Buku Bersampul Biru

2K 168 1
                                    

Sore hari, Safa kembali ke toko. Baru beberapa hari libur, dia sudah merasa rindu pada tempat itu. Bertemu Annisa di depan toko. Mereka pun duduk bersama di sebuah bangku di sana, sembari menikmati segarnya es krim.

"Kak, boleh ceritakan waktu Kakak memutuskan berhijab?" Safa menatap mata Annisa serius.

Wajah Annisa seketika bersemu merah, terlihat sekali karena kulitnya yang putih. Safa mengernyitkan dahi. Memangnya ada apa?

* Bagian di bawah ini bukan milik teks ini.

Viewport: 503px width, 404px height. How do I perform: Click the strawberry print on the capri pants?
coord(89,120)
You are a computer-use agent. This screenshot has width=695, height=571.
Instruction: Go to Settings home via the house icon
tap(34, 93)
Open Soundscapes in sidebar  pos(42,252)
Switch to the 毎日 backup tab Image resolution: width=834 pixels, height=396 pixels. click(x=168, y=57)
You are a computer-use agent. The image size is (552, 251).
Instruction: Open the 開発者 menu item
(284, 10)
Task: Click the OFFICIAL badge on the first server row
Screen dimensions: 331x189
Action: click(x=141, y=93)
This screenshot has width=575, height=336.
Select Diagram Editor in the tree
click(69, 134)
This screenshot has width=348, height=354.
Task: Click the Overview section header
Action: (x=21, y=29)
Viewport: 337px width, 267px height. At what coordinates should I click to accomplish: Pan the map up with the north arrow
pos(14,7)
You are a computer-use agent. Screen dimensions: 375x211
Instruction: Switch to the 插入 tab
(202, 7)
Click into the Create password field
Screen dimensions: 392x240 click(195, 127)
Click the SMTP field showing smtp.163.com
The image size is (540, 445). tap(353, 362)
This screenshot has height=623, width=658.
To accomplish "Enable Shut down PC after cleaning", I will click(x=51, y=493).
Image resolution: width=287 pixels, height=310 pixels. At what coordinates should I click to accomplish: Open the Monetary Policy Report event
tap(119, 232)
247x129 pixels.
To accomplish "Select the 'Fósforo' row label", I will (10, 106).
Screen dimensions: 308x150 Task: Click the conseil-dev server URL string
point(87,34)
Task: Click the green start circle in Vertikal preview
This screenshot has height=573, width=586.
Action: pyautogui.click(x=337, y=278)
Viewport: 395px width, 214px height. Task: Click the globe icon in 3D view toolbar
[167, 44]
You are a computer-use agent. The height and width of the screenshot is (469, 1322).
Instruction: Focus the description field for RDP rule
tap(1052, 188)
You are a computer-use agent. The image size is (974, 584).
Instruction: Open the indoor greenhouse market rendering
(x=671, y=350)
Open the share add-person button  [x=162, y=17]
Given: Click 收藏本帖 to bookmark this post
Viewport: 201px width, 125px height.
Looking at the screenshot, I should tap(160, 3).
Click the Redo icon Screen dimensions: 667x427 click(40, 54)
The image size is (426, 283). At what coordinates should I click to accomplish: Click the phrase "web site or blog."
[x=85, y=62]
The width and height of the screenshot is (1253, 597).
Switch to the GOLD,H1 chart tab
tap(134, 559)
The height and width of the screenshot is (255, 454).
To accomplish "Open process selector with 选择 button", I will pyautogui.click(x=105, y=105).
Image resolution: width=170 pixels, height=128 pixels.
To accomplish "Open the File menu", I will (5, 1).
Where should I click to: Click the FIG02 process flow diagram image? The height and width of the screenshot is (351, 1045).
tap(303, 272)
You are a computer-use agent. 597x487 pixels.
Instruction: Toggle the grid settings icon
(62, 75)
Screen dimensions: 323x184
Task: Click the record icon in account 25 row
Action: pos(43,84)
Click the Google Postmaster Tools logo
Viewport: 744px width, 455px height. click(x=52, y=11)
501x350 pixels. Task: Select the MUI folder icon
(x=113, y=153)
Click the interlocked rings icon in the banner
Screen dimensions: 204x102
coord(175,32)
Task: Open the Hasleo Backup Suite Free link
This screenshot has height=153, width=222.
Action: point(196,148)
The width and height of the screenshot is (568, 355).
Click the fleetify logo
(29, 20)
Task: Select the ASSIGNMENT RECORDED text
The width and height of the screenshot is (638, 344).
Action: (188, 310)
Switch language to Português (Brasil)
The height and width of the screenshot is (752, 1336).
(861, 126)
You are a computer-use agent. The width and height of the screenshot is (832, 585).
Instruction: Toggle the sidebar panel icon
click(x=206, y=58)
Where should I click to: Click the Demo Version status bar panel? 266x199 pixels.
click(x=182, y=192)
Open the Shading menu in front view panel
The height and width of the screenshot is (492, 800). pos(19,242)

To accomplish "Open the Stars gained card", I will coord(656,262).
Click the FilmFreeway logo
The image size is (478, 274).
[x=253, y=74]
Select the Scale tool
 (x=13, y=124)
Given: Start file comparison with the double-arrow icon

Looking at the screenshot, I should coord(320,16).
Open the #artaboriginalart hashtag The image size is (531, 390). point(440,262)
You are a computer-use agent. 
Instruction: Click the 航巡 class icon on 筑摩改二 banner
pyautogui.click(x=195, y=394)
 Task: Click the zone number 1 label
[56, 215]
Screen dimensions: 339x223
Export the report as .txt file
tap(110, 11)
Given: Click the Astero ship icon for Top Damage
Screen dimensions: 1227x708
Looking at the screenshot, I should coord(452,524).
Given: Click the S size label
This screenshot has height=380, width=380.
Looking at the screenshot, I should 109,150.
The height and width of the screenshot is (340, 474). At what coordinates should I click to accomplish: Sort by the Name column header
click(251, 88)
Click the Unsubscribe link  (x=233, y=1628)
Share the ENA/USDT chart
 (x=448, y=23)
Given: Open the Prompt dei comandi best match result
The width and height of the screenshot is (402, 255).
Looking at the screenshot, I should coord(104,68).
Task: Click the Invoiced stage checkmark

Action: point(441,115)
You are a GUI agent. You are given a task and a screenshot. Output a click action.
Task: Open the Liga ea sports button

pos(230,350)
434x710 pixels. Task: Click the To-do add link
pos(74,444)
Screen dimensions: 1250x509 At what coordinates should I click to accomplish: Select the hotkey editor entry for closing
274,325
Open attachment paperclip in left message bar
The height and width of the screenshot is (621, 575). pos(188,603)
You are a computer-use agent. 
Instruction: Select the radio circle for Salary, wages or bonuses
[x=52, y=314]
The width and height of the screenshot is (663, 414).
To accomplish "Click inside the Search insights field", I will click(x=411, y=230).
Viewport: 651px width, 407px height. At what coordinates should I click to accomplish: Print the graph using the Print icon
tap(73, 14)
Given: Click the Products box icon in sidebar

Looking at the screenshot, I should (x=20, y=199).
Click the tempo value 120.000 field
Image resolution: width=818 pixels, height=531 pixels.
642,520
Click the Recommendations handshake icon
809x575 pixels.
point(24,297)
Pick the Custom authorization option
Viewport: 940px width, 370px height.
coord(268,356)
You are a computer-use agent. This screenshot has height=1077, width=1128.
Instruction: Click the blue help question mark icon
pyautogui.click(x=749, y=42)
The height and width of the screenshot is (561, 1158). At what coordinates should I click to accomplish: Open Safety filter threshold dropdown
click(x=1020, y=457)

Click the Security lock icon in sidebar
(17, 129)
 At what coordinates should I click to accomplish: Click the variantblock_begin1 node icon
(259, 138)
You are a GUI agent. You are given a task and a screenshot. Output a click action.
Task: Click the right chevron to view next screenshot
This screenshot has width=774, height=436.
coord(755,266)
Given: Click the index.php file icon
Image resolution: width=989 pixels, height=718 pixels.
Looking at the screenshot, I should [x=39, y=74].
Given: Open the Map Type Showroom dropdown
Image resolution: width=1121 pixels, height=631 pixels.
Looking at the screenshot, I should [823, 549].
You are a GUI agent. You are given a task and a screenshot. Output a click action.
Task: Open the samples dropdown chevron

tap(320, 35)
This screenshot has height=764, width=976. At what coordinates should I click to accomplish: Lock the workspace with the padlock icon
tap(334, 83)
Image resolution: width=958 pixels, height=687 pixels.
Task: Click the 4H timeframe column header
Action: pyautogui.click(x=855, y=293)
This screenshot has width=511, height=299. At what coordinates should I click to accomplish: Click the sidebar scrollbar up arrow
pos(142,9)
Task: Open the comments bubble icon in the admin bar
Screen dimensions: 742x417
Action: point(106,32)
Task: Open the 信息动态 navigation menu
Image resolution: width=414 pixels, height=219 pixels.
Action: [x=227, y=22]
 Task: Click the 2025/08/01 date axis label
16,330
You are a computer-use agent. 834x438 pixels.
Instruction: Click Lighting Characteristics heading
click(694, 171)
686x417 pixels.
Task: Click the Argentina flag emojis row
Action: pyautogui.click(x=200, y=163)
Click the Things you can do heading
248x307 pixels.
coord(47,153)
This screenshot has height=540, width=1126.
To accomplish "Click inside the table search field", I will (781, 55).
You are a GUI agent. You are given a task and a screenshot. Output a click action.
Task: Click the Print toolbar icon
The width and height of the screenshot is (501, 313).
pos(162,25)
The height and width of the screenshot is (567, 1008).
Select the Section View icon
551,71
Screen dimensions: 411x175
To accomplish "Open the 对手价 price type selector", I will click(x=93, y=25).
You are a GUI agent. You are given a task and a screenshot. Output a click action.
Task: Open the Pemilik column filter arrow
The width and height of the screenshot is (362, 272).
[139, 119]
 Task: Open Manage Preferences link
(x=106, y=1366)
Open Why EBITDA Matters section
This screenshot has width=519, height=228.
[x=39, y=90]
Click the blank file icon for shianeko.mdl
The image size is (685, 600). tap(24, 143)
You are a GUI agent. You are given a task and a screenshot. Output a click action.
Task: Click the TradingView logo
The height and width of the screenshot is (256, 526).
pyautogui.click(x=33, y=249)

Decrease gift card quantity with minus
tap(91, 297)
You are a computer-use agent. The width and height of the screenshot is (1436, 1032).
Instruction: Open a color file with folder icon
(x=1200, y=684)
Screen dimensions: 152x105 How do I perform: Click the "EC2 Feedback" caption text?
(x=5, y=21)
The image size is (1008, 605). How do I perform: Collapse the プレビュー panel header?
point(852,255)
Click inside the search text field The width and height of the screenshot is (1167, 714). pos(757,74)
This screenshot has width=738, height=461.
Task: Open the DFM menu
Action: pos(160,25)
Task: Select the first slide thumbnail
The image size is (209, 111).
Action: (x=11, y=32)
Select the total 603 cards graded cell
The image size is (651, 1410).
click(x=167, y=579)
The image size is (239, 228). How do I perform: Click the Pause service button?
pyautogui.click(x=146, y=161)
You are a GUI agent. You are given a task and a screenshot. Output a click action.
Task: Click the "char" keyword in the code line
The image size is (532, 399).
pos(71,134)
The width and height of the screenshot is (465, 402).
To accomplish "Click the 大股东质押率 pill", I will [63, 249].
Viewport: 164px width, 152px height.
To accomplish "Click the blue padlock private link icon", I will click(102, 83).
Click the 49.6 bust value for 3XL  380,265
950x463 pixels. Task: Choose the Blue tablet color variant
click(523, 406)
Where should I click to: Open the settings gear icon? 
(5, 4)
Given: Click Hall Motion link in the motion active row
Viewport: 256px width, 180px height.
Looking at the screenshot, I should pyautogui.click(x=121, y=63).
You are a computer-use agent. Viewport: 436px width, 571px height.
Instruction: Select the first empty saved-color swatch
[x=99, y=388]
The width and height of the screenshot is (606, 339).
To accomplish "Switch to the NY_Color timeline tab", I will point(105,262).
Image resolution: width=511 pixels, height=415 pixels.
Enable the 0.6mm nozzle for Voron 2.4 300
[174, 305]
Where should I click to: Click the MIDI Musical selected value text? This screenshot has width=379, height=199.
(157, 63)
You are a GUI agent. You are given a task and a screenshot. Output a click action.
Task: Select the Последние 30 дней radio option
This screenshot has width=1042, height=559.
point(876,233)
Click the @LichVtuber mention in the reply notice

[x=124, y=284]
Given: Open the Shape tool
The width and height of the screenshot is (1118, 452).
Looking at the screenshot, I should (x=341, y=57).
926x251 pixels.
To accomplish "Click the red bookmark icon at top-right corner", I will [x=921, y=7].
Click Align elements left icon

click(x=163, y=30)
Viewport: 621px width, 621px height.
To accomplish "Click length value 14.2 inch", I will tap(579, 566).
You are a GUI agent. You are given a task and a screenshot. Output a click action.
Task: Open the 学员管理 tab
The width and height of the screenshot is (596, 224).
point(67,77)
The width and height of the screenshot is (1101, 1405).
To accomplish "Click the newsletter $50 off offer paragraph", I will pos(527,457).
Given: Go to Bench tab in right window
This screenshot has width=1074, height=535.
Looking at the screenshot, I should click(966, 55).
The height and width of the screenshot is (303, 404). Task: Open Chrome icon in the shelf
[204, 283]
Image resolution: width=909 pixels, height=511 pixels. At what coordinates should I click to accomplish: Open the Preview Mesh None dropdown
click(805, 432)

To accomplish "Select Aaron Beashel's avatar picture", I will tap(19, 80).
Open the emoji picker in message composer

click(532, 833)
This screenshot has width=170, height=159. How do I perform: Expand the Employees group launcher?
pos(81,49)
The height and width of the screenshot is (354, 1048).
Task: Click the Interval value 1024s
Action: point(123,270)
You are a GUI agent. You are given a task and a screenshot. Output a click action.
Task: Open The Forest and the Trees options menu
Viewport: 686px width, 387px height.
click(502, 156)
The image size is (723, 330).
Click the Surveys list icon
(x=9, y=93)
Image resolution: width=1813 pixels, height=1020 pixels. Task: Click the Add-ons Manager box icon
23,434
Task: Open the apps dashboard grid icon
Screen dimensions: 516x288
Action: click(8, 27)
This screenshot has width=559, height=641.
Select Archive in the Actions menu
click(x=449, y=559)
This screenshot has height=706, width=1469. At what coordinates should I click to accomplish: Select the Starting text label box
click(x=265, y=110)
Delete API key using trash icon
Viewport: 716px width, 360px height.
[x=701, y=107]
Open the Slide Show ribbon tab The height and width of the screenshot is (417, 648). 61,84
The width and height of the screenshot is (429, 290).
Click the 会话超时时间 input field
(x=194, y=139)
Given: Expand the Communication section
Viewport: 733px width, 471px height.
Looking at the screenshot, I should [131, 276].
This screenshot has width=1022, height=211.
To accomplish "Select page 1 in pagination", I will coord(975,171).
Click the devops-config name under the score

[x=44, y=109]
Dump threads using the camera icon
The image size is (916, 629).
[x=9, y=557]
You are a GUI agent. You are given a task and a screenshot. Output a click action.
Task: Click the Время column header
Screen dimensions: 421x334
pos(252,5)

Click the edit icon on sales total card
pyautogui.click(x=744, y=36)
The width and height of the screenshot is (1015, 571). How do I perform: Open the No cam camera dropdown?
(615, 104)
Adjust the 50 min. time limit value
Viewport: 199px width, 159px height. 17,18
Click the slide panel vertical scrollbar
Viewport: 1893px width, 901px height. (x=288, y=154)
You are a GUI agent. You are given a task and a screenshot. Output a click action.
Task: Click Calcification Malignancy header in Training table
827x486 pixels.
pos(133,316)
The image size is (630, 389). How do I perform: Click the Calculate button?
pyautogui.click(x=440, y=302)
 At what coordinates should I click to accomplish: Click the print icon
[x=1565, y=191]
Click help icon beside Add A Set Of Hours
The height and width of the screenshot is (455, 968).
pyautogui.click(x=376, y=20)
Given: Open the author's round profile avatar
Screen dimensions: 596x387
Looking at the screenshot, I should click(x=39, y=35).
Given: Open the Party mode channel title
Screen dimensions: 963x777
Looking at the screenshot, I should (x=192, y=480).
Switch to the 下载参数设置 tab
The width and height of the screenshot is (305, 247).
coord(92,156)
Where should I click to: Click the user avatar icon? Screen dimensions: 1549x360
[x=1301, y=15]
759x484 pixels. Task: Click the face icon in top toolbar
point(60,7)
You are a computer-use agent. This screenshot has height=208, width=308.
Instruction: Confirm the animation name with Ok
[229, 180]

"Kan sudah jelas tuntunan islam? Butuh alasan apalagi? Kamu sudah pernah tanya, kan?" Annisa menjilat es-nya lagi, menjawab santai.

Safa butuh jawaban lain. Yang lebih khusus.

Demi melihat wajah ingin tahu Safa, Annisa berhenti menjilat es krimnya. Wajahnya berubah merah lagi. Ah, padahal dia tidak pernah menceritakan hal ini pada siapapun. Annisa menimang-nimang.

"Hmmm.... sebenarnya, itu karena Fajar.”

Bang Fajar? Safa mendelik.

Annisa mengangguk. Suasana sore hari sepi, waktu yang pas untuk bercerita. Annisa menarik nafas. "Kakak dan Bang Fajar dulu di SMA yang sama. SMA Manuangsa Muda juga. Dia senior kakak. Sejak pertama masuk SMA, ikut MOS, memang terlihat jelas Bang Fajar memberi perhatian lebih ke Kakak. Bukannua geer ya, tapi memang begitu kenyataannya. Semakin lama kita semakin dekat, tepatnya Bang Fajar terus ngejar-ngejar Kakak."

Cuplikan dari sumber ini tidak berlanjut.